*CHALLENGE*: In the forum thread below about the Swift Raft implementation, why does one reply propose using the Jepsen workbench with the project?

*DOCUMENT PASSAGE*:
_ _ _ _ _ _ _
Have moved a Log type into SwiftRaft target and integrated it into the actor. Add basic support for log by makadaw · Pull Request #5 · makadaw/swift-raft · GitHub

Wrote a simple append entries routine that covers heartbeat case. Add append message actor by makadaw · Pull Request #6 · makadaw/swift-raft · GitHub

@ktoso will be appreciated for a second opinion. And if someone has to help I have created few issues.

Next will focus on a log append messages.

3 Likes

Awesome, I'm watching the repo and will be reviewing the PRs :slight_smile:

I think you'll also love what Jepsen just have released: https://twitter.com/jepsen_io/status/1366777900075151368

An interactive workbench for any language to poke around and test distributed systems algs, including simulated latencies, message loss and visualizations of message exchanges :slight_smile: It would be most fantastic to find a way to use the workbench with this raft implementation. I ticketified that Consider using the jepsen workbench: maelstorm with swift-raft · Issue #7 · makadaw/swift-raft · GitHub

2 Likes

Following up on this, we just merged a workaround so you can use compiler toolchains that previously hit an erroneous assertion.
_ _ _ _ _ _ _
*DATASET CONTENT*:

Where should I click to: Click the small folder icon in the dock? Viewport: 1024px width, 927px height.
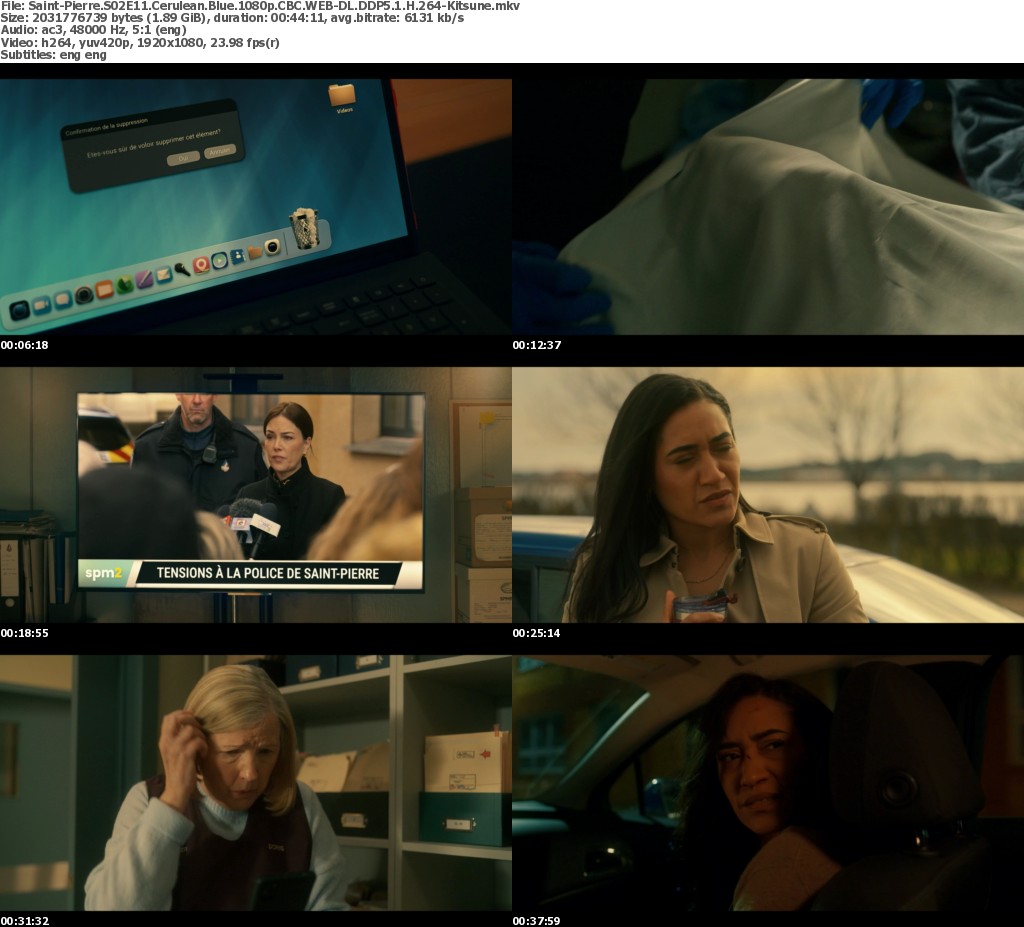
_ _ _ _ _ _ _
*TASK OUTPUT*: The Jepsen workbench is an interactive tool that works with any language for exploring and testing distributed-systems algorithms. It simulates latencies and message loss and visualizes message exchanges. The reply calls it a great fit for this Raft implementation and says an issue was opened to consider it.